- _CONSIGNE_
Citez textuellement le passage de l'article sur Arnaud Montebourg compris entre « 25 septembre, 2013 » et « de son auditoire. », ces deux bornes incluses.

25 septembre, 2013

L’inversion du cours de l’histoire par Arnaud Montebourg laisse les investisseurs sceptiques

Arnaud Montebourg, le Ministre du Redressement Productif s’est exprimé cette semaine devant les investisseurs en grande majorité étrangers, invités pour trois jours par la maison  Kepler Cheuvreux à Paris.

Après avoir cité Jean Paul Sartre et Napoléon pour expliquer sa conception de « la Bataille du Made in France », on pouvait avoir envie de sourire, mais la suite de ses propos a véritablement surpris la majorité de son auditoire.

 

« Nous attirons beaucoup de cerveaux la preuve c’est que vous êtes là ». Il ne savait peut être pas que la majorité de ceux qui l’écoutaient étaient des gérants étrangers non fiscalisés en France. En leur recommandant de surtout ne pas lire le Financial Times et The Economist qui est selon lui « Le Charlie Hebdo de la City » il n’a pas véritablement convaincu son auditoire !

 

« Les accords Renault ont permis de relocaliser  200 000 emplois » de Nissan à Flins. Ce n’est pas tout à fait le sentiment que l’on avait en écoutant, pas longtemps après son intervention, David Thormann le directeur financier de Renault !

 

« Les impôts vont diminuer de 20Md€ pour les entreprises ». Les gérants présents avaient vraiment le sentiment d’être considérés comme des ignorants en matière économique et financière. Ils ont eux bien compris que le gouvernement, après avoir voulu surimposer les « riches entreprises », surtaxé le coût du travail et réduit les marges avait voulu avec le CICE alléger un peu la note. Parallèlement, tous les investisseurs constatent que  les « riches ménages » quittent la France par centaine. Les jeunes aussi, 40% des jeune diplômés ont actuellement envie de quitter la France, car notre pays a cessé d’être attractif. Ce qui est nouveau, c’est que les classes moyennes sont aussi largement ponctionnées constatent ils avec inquiétude.

- _DONNÉES FOURNIES_
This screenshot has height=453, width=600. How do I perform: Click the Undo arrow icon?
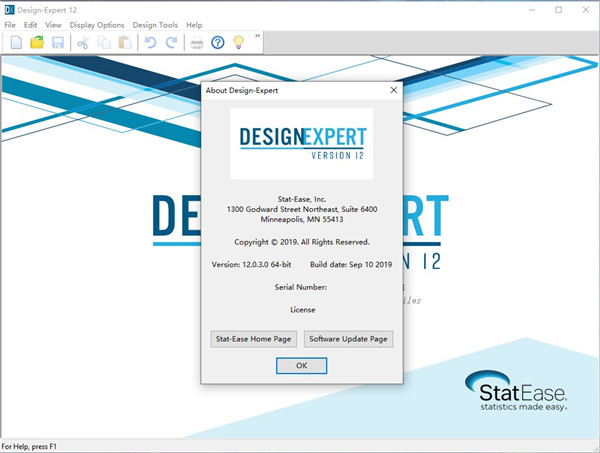click(151, 42)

- _RÉPONSE COMPLÈTE_
25 septembre, 2013

L’inversion du cours de l’histoire par Arnaud Montebourg laisse les investisseurs sceptiques

Arnaud Montebourg, le Ministre du Redressement Productif s’est exprimé cette semaine devant les investisseurs en grande majorité étrangers, invités pour trois jours par la maison  Kepler Cheuvreux à Paris.

Après avoir cité Jean Paul Sartre et Napoléon pour expliquer sa conception de « la Bataille du Made in France », on pouvait avoir envie de sourire, mais la suite de ses propos a véritablement surpris la majorité de son auditoire.